## [REQUIREMENT]
Figure out the number of lines in the data that hold the string "Switch". Reply with that figure only.

:: MATERIALS PROVIDED

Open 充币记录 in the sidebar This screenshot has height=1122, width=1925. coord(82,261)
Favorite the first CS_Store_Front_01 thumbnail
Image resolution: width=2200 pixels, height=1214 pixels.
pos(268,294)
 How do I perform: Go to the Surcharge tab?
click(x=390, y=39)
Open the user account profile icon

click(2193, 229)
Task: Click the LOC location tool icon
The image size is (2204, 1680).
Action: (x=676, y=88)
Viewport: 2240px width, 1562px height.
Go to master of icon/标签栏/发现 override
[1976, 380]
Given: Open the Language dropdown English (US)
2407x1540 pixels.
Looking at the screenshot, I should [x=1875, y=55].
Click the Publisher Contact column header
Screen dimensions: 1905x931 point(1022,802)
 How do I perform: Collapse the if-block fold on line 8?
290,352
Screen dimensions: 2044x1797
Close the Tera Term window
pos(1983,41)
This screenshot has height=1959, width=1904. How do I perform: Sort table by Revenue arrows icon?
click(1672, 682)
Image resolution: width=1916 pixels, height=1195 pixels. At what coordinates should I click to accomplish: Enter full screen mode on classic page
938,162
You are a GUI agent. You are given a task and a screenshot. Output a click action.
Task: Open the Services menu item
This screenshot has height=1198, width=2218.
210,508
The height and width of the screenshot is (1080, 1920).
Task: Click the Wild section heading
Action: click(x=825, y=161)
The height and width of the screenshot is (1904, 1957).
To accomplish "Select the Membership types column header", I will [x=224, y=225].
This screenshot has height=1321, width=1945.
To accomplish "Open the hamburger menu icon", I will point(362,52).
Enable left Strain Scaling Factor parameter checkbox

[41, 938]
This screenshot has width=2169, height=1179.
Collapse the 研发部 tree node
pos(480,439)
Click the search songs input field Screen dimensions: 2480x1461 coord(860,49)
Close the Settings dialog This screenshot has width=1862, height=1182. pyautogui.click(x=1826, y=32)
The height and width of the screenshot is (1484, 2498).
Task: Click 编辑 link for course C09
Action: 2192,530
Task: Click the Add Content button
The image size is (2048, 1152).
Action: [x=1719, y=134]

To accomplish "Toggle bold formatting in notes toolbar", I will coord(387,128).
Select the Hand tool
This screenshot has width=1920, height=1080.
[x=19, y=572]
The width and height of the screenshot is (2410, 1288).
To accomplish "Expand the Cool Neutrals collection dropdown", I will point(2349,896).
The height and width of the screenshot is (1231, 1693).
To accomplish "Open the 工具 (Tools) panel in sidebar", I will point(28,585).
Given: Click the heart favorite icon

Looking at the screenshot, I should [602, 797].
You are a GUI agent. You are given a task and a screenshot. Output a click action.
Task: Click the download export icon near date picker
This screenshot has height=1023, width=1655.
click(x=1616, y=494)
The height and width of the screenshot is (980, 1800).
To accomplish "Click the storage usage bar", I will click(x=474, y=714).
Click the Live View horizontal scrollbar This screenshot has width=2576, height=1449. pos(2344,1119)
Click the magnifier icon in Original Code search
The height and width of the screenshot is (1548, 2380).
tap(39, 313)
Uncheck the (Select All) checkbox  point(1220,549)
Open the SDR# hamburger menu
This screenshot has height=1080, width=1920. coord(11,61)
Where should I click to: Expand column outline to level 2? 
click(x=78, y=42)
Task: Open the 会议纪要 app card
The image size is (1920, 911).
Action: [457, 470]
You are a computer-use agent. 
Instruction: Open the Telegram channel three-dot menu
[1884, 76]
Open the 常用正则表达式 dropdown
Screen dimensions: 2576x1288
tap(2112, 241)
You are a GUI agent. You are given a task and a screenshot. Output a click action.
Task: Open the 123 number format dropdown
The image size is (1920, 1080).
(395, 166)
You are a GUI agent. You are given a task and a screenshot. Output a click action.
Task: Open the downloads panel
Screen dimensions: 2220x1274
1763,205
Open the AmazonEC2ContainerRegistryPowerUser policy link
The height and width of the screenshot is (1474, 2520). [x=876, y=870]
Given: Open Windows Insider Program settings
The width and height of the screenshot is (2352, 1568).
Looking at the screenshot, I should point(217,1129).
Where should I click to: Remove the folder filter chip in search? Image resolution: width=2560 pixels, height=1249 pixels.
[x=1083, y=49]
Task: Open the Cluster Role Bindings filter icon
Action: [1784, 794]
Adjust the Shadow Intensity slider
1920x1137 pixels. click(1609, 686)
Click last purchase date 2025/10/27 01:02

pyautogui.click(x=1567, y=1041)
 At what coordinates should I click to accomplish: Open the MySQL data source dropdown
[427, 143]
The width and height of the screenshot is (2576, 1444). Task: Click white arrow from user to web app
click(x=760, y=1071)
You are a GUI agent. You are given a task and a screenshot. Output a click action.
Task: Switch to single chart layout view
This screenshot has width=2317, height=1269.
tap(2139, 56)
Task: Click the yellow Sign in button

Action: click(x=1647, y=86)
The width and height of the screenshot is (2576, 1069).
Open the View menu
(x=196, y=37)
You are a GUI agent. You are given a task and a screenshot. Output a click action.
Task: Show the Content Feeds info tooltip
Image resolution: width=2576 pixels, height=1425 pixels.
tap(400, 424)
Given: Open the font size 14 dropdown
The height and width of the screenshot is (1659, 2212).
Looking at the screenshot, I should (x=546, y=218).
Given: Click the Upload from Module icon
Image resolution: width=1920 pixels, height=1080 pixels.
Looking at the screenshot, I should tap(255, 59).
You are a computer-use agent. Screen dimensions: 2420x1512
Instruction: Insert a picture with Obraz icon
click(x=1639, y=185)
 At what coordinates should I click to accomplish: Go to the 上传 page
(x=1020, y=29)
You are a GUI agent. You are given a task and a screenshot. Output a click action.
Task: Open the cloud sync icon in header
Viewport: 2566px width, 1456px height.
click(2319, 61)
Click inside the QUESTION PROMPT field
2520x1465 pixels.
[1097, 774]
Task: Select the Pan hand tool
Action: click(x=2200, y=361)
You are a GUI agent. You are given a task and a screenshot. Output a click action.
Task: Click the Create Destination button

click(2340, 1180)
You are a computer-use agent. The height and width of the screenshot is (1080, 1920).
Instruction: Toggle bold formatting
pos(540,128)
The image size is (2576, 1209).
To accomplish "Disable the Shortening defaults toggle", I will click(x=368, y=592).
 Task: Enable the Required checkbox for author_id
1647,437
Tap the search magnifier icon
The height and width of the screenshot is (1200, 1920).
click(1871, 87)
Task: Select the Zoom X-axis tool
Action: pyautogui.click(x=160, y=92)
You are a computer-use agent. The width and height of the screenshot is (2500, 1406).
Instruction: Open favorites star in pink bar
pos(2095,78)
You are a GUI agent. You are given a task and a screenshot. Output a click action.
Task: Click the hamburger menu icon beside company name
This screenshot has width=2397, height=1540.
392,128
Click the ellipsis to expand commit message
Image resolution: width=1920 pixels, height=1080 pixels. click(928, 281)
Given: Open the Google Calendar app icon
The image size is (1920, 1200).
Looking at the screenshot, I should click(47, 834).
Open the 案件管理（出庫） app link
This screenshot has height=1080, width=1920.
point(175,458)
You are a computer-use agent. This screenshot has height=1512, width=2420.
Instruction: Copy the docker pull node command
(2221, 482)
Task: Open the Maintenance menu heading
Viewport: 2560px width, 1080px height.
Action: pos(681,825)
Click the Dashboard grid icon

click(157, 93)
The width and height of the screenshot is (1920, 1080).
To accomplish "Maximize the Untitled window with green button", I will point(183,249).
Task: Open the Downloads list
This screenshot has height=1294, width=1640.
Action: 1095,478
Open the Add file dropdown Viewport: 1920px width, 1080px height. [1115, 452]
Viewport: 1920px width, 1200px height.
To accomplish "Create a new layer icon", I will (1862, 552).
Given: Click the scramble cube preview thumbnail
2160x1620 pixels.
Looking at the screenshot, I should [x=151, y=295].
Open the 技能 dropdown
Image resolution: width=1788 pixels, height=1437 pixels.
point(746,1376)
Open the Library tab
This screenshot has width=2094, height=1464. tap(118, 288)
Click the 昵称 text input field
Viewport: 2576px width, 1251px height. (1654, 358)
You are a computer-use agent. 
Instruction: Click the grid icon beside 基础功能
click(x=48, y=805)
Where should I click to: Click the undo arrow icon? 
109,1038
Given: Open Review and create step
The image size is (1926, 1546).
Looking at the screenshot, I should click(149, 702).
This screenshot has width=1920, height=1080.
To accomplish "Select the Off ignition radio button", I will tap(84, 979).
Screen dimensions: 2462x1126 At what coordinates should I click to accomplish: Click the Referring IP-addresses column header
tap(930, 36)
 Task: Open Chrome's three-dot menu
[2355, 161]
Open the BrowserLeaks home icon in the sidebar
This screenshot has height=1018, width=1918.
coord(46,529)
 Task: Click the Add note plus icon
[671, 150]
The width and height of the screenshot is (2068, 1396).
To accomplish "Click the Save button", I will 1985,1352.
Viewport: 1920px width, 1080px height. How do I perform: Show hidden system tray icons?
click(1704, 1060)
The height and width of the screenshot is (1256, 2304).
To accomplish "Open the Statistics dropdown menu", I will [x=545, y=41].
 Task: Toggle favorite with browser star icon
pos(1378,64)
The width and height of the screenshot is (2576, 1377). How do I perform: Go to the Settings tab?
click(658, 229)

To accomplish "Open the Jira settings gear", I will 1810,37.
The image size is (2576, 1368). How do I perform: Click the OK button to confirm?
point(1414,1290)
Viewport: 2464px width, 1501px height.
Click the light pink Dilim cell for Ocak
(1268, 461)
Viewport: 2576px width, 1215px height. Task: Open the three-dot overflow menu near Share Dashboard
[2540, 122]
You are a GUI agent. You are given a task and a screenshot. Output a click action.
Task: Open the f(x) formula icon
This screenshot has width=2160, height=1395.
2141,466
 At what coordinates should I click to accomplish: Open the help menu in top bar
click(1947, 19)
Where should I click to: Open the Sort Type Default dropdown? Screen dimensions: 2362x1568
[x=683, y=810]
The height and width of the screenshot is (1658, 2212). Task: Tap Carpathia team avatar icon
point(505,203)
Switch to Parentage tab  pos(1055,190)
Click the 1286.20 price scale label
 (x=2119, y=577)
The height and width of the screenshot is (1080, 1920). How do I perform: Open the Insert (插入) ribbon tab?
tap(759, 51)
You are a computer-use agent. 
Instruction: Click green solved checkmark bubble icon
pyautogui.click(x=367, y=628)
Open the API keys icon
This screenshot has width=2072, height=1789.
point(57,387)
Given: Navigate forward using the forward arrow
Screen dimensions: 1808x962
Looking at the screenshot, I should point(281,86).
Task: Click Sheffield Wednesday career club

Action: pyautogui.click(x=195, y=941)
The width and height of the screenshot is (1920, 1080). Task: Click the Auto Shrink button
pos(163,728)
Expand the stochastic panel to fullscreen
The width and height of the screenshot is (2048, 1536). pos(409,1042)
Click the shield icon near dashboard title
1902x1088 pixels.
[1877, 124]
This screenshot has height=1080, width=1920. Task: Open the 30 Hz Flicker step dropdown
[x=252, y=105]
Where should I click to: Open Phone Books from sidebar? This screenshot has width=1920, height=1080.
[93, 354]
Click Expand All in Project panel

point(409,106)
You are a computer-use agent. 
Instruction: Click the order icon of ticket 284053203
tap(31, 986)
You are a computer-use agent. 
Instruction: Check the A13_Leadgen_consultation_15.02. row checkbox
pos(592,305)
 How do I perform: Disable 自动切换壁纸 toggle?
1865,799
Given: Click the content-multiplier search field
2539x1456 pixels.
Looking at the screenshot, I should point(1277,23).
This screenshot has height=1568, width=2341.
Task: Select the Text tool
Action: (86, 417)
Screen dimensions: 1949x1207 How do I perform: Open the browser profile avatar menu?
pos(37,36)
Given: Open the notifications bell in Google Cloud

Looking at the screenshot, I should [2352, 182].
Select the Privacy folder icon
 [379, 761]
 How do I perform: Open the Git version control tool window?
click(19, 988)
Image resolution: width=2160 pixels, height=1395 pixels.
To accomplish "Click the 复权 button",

::::

## [SOLUTION TO THIS TASK]
2